• [Task objective] Copy out the rows below, swapping every "GUI agent" for "interface agent" and keeping all other text the same.

[start]

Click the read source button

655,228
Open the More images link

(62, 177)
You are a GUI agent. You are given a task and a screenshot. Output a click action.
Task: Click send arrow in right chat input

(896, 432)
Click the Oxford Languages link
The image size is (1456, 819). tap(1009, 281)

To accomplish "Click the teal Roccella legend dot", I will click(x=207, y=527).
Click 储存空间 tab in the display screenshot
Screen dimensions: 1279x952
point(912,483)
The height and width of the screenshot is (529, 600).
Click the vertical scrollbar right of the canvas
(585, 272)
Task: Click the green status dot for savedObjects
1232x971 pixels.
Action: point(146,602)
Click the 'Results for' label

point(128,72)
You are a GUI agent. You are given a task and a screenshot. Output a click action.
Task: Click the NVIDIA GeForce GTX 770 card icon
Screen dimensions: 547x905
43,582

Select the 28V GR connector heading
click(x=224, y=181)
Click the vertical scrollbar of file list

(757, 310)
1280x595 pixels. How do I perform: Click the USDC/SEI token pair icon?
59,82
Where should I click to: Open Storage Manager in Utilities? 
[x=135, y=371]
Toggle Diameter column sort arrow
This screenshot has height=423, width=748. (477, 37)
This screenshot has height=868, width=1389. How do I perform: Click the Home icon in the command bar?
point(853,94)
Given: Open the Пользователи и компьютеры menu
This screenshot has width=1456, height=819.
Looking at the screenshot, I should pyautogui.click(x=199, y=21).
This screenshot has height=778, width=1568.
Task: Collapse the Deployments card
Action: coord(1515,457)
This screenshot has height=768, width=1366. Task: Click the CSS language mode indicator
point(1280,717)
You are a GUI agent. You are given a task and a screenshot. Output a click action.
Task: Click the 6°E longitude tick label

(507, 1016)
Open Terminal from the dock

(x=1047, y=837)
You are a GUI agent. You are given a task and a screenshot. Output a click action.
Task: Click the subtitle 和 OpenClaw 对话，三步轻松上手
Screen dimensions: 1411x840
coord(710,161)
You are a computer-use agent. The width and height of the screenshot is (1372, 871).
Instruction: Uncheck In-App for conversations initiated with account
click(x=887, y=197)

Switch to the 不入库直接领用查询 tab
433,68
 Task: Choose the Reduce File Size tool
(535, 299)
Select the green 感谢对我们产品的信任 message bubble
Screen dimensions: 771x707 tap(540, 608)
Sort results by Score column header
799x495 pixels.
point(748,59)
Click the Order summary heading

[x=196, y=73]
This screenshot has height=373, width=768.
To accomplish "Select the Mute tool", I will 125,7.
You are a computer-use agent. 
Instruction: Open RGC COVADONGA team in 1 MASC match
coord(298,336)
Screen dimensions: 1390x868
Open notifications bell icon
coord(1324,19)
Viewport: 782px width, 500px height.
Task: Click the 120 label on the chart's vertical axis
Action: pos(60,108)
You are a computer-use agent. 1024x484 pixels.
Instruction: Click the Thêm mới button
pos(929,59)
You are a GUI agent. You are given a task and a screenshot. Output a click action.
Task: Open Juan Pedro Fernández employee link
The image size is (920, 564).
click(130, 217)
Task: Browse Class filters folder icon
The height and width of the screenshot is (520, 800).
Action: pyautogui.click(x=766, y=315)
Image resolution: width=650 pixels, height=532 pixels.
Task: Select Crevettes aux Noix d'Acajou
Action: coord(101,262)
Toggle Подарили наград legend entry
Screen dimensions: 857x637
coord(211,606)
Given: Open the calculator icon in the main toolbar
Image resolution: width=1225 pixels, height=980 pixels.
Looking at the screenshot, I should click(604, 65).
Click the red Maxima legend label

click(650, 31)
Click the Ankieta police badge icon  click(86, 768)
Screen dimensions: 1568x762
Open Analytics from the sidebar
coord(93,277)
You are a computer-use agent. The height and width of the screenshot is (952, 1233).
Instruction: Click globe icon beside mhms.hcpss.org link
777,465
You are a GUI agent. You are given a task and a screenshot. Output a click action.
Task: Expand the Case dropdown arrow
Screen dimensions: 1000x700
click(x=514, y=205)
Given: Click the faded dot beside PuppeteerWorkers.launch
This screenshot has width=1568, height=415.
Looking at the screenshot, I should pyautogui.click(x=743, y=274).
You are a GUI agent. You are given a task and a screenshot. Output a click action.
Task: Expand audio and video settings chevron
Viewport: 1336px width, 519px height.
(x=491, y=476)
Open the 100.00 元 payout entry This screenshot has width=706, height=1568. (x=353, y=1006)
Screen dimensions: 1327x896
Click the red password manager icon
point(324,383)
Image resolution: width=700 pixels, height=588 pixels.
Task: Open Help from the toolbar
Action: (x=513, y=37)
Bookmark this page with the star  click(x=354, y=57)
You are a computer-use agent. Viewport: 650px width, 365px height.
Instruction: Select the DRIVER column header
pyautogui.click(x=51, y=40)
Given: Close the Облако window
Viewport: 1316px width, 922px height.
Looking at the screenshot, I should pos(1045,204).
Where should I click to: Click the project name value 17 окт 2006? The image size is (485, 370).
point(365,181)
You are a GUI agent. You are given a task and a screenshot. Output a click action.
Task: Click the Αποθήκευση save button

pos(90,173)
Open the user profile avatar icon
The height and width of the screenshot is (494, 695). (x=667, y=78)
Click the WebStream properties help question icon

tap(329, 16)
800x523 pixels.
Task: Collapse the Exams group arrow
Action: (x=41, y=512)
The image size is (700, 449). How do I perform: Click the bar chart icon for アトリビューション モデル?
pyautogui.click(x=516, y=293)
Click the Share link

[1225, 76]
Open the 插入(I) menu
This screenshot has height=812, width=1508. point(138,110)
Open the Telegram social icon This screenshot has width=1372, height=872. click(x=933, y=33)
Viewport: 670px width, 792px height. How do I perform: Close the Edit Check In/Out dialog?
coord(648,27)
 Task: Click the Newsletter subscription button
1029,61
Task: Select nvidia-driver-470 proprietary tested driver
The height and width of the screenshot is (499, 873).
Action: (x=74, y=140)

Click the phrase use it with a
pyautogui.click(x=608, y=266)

[end]

• [Exercise solution]
Click the read source button

655,228
Open the More images link

(62, 177)
You are a interface agent. You are given a task and a screenshot. Output a click action.
Task: Click send arrow in right chat input

(896, 432)
Click the Oxford Languages link
The image size is (1456, 819). tap(1009, 281)

To accomplish "Click the teal Roccella legend dot", I will click(x=207, y=527).
Click 储存空间 tab in the display screenshot
Screen dimensions: 1279x952
point(912,483)
The height and width of the screenshot is (529, 600).
Click the vertical scrollbar right of the canvas
(585, 272)
Task: Click the green status dot for savedObjects
1232x971 pixels.
Action: point(146,602)
Click the 'Results for' label

point(128,72)
You are a interface agent. You are given a task and a screenshot. Output a click action.
Task: Click the NVIDIA GeForce GTX 770 card icon
Screen dimensions: 547x905
43,582

Select the 28V GR connector heading
click(x=224, y=181)
Click the vertical scrollbar of file list

(757, 310)
1280x595 pixels. How do I perform: Click the USDC/SEI token pair icon?
59,82
Where should I click to: Open Storage Manager in Utilities? 
[x=135, y=371]
Toggle Diameter column sort arrow
This screenshot has height=423, width=748. (477, 37)
This screenshot has height=868, width=1389. How do I perform: Click the Home icon in the command bar?
point(853,94)
Given: Open the Пользователи и компьютеры menu
This screenshot has width=1456, height=819.
Looking at the screenshot, I should pyautogui.click(x=199, y=21).
This screenshot has height=778, width=1568.
Task: Collapse the Deployments card
Action: coord(1515,457)
This screenshot has height=768, width=1366. Task: Click the CSS language mode indicator
point(1280,717)
You are a interface agent. You are given a task and a screenshot. Output a click action.
Task: Click the 6°E longitude tick label

(507, 1016)
Open Terminal from the dock

(x=1047, y=837)
You are a interface agent. You are given a task and a screenshot. Output a click action.
Task: Click the subtitle 和 OpenClaw 对话，三步轻松上手
Screen dimensions: 1411x840
coord(710,161)
You are a computer-use agent. The width and height of the screenshot is (1372, 871).
Instruction: Uncheck In-App for conversations initiated with account
click(x=887, y=197)

Switch to the 不入库直接领用查询 tab
433,68
 Task: Choose the Reduce File Size tool
(535, 299)
Select the green 感谢对我们产品的信任 message bubble
Screen dimensions: 771x707 tap(540, 608)
Sort results by Score column header
799x495 pixels.
point(748,59)
Click the Order summary heading

[x=196, y=73]
This screenshot has height=373, width=768.
To accomplish "Select the Mute tool", I will 125,7.
You are a computer-use agent. 
Instruction: Open RGC COVADONGA team in 1 MASC match
coord(298,336)
Screen dimensions: 1390x868
Open notifications bell icon
coord(1324,19)
Viewport: 782px width, 500px height.
Task: Click the 120 label on the chart's vertical axis
Action: pos(60,108)
You are a computer-use agent. 1024x484 pixels.
Instruction: Click the Thêm mới button
pos(929,59)
You are a interface agent. You are given a task and a screenshot. Output a click action.
Task: Open Juan Pedro Fernández employee link
The image size is (920, 564).
click(130, 217)
Task: Browse Class filters folder icon
The height and width of the screenshot is (520, 800).
Action: pyautogui.click(x=766, y=315)
Image resolution: width=650 pixels, height=532 pixels.
Task: Select Crevettes aux Noix d'Acajou
Action: coord(101,262)
Toggle Подарили наград legend entry
Screen dimensions: 857x637
coord(211,606)
Given: Open the calculator icon in the main toolbar
Image resolution: width=1225 pixels, height=980 pixels.
Looking at the screenshot, I should click(604, 65).
Click the red Maxima legend label

click(650, 31)
Click the Ankieta police badge icon  click(86, 768)
Screen dimensions: 1568x762
Open Analytics from the sidebar
coord(93,277)
You are a computer-use agent. The height and width of the screenshot is (952, 1233).
Instruction: Click globe icon beside mhms.hcpss.org link
777,465
You are a interface agent. You are given a task and a screenshot. Output a click action.
Task: Expand the Case dropdown arrow
Screen dimensions: 1000x700
click(x=514, y=205)
Given: Click the faded dot beside PuppeteerWorkers.launch
This screenshot has width=1568, height=415.
Looking at the screenshot, I should pyautogui.click(x=743, y=274).
You are a interface agent. You are given a task and a screenshot. Output a click action.
Task: Expand audio and video settings chevron
Viewport: 1336px width, 519px height.
(x=491, y=476)
Open the 100.00 元 payout entry This screenshot has width=706, height=1568. (x=353, y=1006)
Screen dimensions: 1327x896
Click the red password manager icon
point(324,383)
Image resolution: width=700 pixels, height=588 pixels.
Task: Open Help from the toolbar
Action: (x=513, y=37)
Bookmark this page with the star  click(x=354, y=57)
You are a computer-use agent. Viewport: 650px width, 365px height.
Instruction: Select the DRIVER column header
pyautogui.click(x=51, y=40)
Given: Close the Облако window
Viewport: 1316px width, 922px height.
Looking at the screenshot, I should pos(1045,204).
Where should I click to: Click the project name value 17 окт 2006? The image size is (485, 370).
point(365,181)
You are a interface agent. You are given a task and a screenshot. Output a click action.
Task: Click the Αποθήκευση save button

pos(90,173)
Open the user profile avatar icon
The height and width of the screenshot is (494, 695). (x=667, y=78)
Click the WebStream properties help question icon

tap(329, 16)
800x523 pixels.
Task: Collapse the Exams group arrow
Action: (x=41, y=512)
The image size is (700, 449). How do I perform: Click the bar chart icon for アトリビューション モデル?
pyautogui.click(x=516, y=293)
Click the Share link

[1225, 76]
Open the 插入(I) menu
This screenshot has height=812, width=1508. point(138,110)
Open the Telegram social icon This screenshot has width=1372, height=872. click(x=933, y=33)
Viewport: 670px width, 792px height. How do I perform: Close the Edit Check In/Out dialog?
coord(648,27)
 Task: Click the Newsletter subscription button
1029,61
Task: Select nvidia-driver-470 proprietary tested driver
The height and width of the screenshot is (499, 873).
Action: (x=74, y=140)

Click the phrase use it with a
pyautogui.click(x=608, y=266)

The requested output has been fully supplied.